*Data section:*
* * *

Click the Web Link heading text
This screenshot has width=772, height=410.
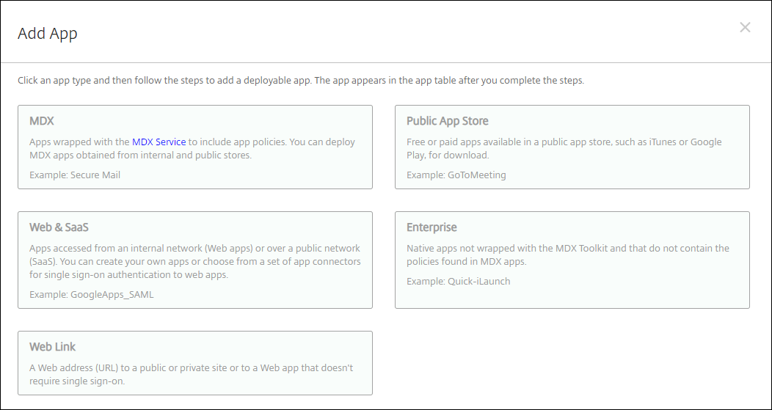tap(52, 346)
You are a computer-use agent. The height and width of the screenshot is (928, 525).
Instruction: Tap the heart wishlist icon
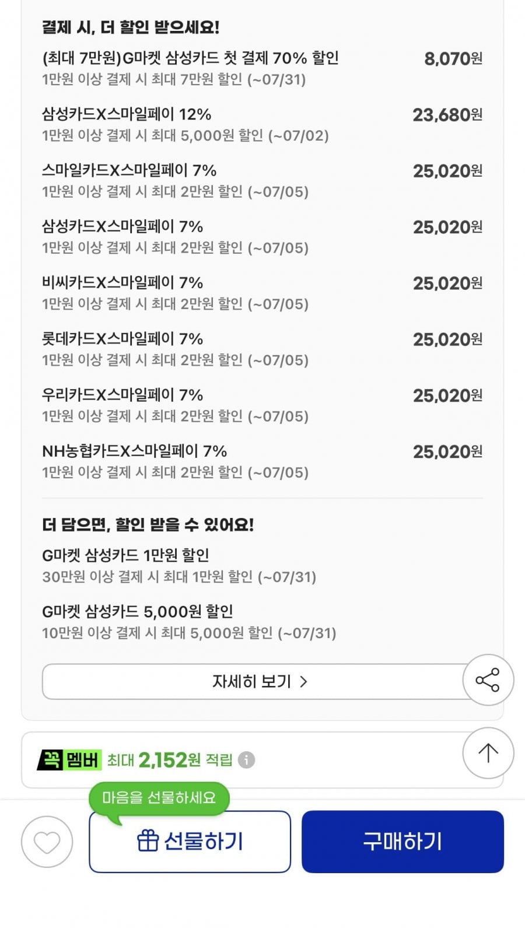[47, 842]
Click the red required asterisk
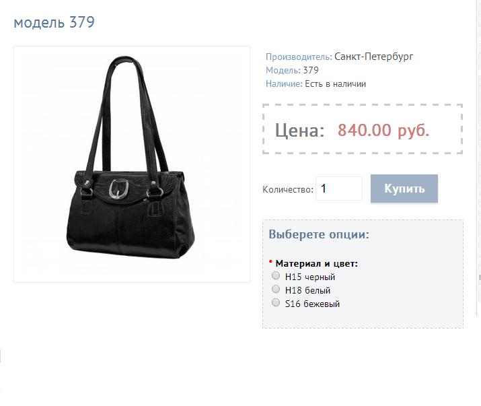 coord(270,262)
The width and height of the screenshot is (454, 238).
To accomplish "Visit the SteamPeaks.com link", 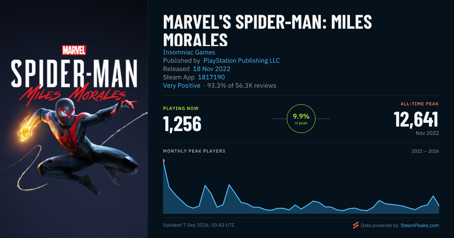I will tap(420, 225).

* * *

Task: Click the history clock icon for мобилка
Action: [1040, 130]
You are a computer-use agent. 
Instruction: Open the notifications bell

* * *

A line belongs in the answer if it contains the word "computer"; please copy each such line from the material.

You are a computer-use agent. The height and width of the screenshot is (928, 525).
You are a computer-use agent. 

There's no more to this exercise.